**QUESTIONS TO ANSWER:**
a – Which British law are U.K. regulators weighing whether X violated, according to the article on the State Department's warning over X?
b – Copy the article's text word for word from "The threat follows" to "violate child-safety laws.".

Trump Officials Rush To Defend Musk Against UK Sanctions On X Child Porn

The State Department is issuing a blunt warning to the United Kingdom: Ban Elon Musk’s X, and the United States could retaliate.
The threat follows increased concern in Britain over a flood of AI-generated sexualized deepfakes circulating on X, including non-consensual images and material that could violate child-safety laws.
U.K. regulators are now considering whether the platform ran afoul of the country’s Online Safety Act, a decision that could trigger a transatlantic standoff—with arguments for free speech on one side and growing pressure to curb AI-fueled sexual abuse on the other.
In an interview with GB News on Tuesday, the State Department’s Undersecretary for Public Diplomacy, Sarah B. Rogers, suggested that the Trump administration is prepared to push back aggressively if Britain takes action against Musk’s platform.
“With respect to a potential ban of X, [U.K. Prime Minister] Keir Starmer has said that nothing is off the table. I would say from America’s perspective, nothing is off the table when it comes to free speech,” she said. “Let’s wait and see what Ofcom does, and we’ll see what America does in response. This is an issue dear to us, and I think we would certainly want to respond.”

**RECORDS PROVIDED:**
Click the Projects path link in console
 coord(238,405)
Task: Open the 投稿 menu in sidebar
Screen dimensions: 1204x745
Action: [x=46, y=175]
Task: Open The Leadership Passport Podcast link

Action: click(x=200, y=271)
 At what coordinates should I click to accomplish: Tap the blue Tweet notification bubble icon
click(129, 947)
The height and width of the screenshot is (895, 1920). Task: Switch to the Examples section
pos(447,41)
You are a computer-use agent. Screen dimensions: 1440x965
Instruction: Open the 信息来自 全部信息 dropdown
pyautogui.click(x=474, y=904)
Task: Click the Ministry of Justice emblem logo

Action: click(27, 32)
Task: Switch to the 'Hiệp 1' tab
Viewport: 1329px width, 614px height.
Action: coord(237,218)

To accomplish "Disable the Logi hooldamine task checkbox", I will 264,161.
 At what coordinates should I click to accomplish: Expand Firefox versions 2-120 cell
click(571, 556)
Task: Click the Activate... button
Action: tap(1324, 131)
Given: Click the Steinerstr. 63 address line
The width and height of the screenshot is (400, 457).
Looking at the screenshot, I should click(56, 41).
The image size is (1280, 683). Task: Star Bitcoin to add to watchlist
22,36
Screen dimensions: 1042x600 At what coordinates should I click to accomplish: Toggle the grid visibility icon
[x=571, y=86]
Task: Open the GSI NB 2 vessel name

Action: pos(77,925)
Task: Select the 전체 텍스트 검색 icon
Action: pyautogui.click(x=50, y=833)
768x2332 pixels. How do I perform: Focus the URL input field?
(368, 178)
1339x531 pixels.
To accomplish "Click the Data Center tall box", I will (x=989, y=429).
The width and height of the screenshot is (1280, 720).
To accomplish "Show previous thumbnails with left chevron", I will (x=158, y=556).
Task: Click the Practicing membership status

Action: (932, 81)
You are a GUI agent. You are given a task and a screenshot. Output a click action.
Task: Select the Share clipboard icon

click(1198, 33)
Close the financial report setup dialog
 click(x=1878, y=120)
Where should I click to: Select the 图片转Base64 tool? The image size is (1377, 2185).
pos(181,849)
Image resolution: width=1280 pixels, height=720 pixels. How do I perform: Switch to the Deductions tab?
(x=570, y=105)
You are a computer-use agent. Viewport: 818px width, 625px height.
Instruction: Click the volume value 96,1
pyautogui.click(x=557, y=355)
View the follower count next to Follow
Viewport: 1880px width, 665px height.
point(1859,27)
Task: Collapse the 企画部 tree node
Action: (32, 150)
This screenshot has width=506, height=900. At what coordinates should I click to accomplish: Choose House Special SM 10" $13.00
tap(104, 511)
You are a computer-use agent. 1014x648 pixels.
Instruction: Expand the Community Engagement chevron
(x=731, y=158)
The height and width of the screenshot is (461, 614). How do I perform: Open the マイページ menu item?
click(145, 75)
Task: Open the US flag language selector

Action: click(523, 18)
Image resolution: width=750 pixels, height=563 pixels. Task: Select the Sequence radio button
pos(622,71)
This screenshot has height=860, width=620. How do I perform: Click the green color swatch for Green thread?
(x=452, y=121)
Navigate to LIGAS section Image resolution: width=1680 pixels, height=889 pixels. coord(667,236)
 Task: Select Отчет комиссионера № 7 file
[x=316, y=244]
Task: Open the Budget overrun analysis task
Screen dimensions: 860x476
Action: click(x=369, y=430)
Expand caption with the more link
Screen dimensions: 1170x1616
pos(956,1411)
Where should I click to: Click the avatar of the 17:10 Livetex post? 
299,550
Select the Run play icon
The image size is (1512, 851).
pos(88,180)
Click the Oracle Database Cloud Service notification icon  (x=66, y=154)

**EXPECTED RESULTS:**
a – The Online Safety Act.

b –
The threat follows increased concern in Britain over a flood of AI-generated sexualized deepfakes circulating on X, including non-consensual images and material that could violate child-safety laws.